Canopic jar

As canopic jars (also canopic jars or Kanopenvasen ) are in Egyptology refers to the vessels in which case the mummification in ancient Egypt the entrails were buried separately from the body.

Name derivation and representation

The name is derived from the representation of Osiris Canobus, which was created through the merger of Canopus and Osiris. The preparation was carried out as a pitcher or egg-shaped object with a human head. Were a result, in Egyptology all such vessels called canopic jars.


The earliest Canopic jars are already known from the end of the 4th dynasty of Meresanch III .. canopic jars from the fifth dynasty are already common. You are vase-shaped, first provided unmarked and with a flat lid. The vessels were in early times of clay, alabaster and limestone. From the late Old Kingdom, the canopic jars were partially labeled, provided in the Middle Kingdom with human-headed lids.
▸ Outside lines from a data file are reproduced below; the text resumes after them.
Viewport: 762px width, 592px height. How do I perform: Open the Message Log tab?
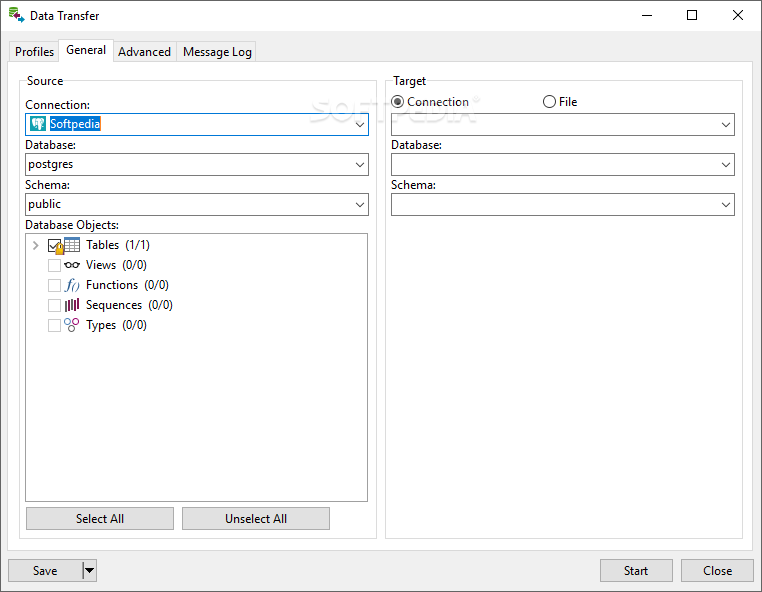[x=217, y=52]
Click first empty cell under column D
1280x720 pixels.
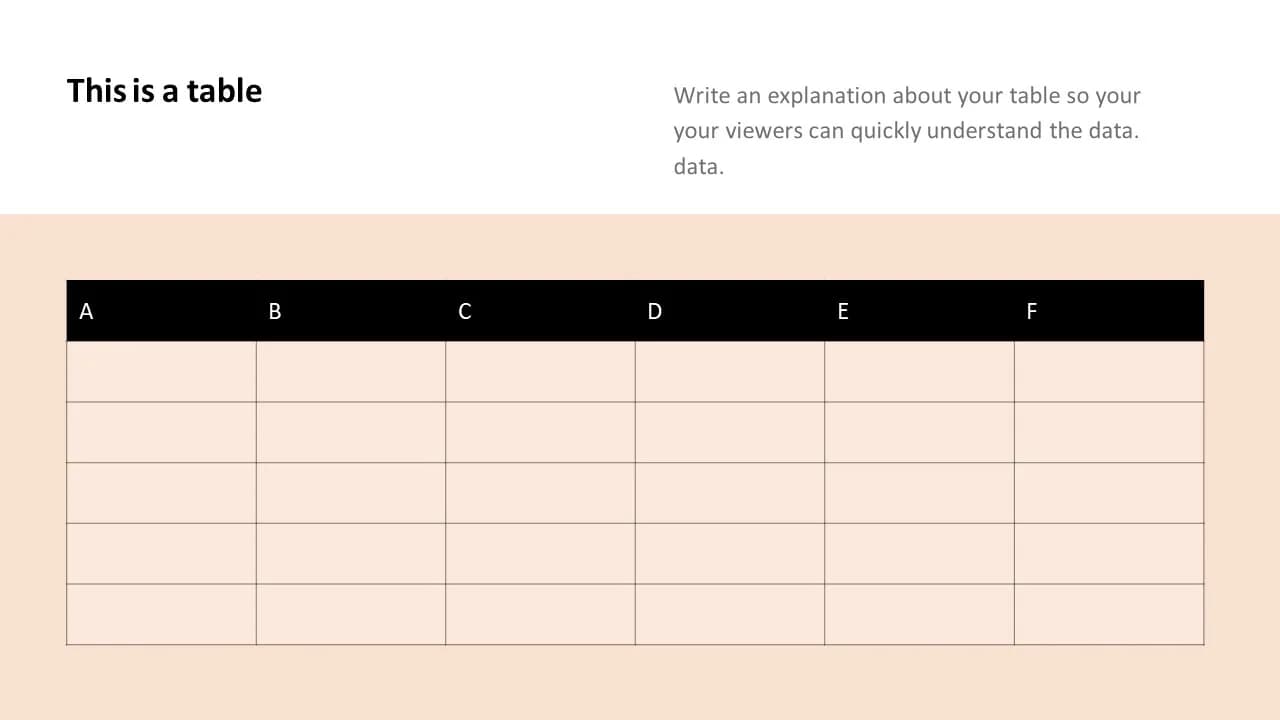[x=730, y=372]
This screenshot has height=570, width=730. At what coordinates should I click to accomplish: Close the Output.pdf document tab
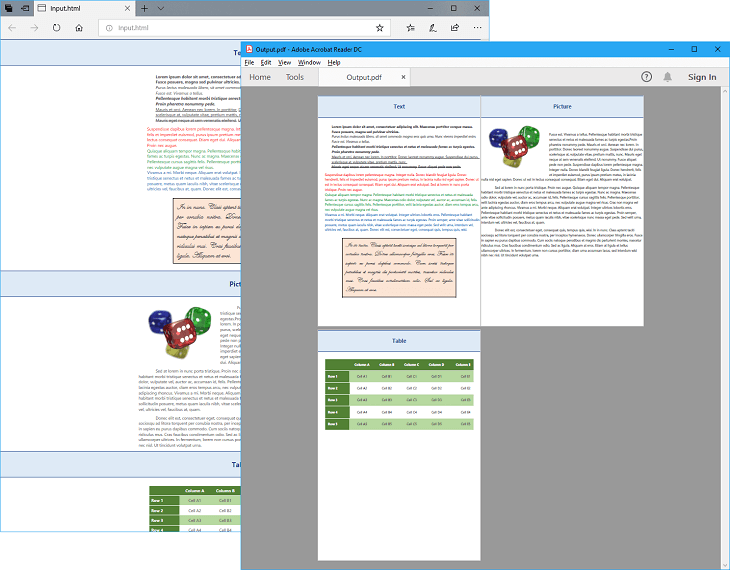pos(403,77)
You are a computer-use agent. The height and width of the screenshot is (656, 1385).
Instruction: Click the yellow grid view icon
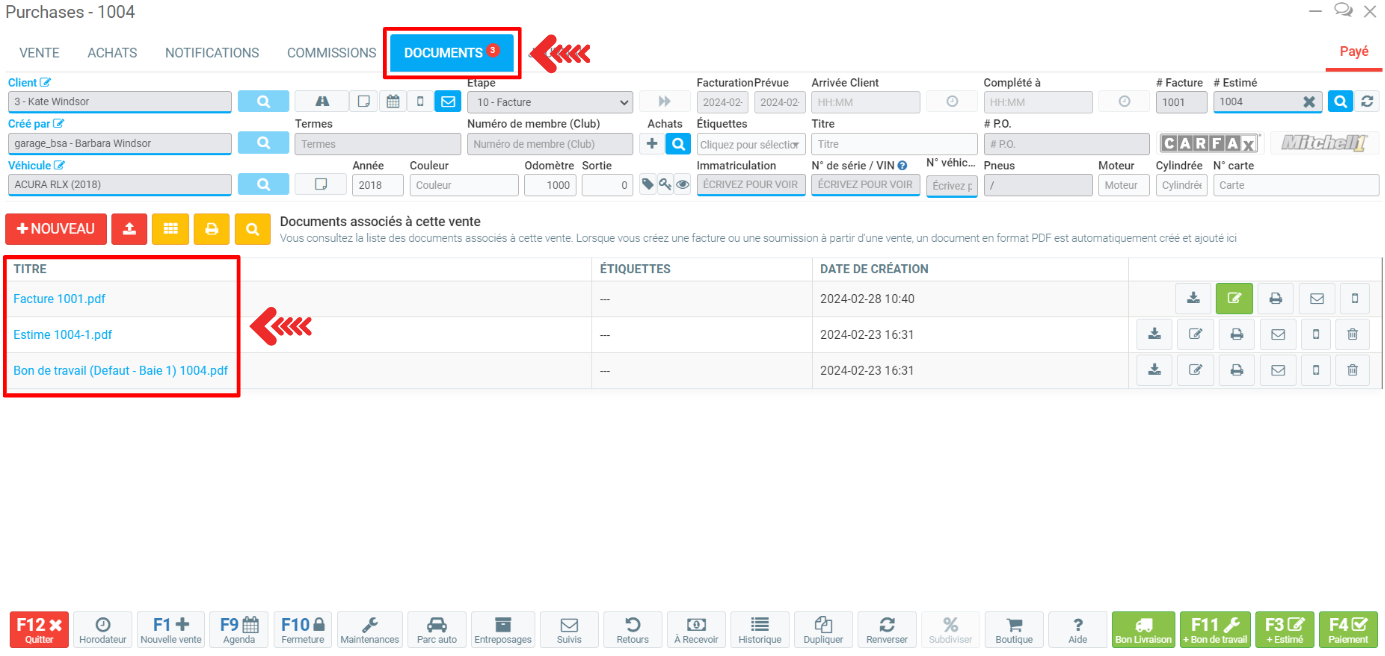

Usually found in the tombs of four canopic jars in which the viscera were buried. Since the Middle Kingdom, the internal organs were under the protection of the Sons of Horus, the four canopic gods of the contactor:

  • Duamutef for the stomach, depicted as a falcon since the 19th Dynasty
  • Imseti for the liver, in human form
  • Hapi shown for the lungs, since the 19th Dynasty as a monkey ( baboon ) and
  • Kebechsenuef responsible for the intestines, since the 19th dynasty represented as a jackal.

In the New Kingdom and the Third Intermediate Period, there is also anecdotal evidence that the viscera were entombed as miniature mummies and then buried in the canopic jars. This looked like miniature mummies and could even wear a small mask. The lids of the canopic jars were in the Amarna period individualized human traits of the deceased (see Tutankhamun ). Since the 19th Dynasty the lids of the vessels bore the characteristic animal heads which they sheltered gods.

The presence of the canopic jars in the tombs seemed more important than the original objective function to have been: so they found mummies whose viscera were not removed. In the second half of the Third Intermediate Period was entirely dispensed with canopic jars; the intestines were placed back into the body and protected by wax figures of the Sons of Horus. From this and the later period also Scheinkanopen without internal cavity are known.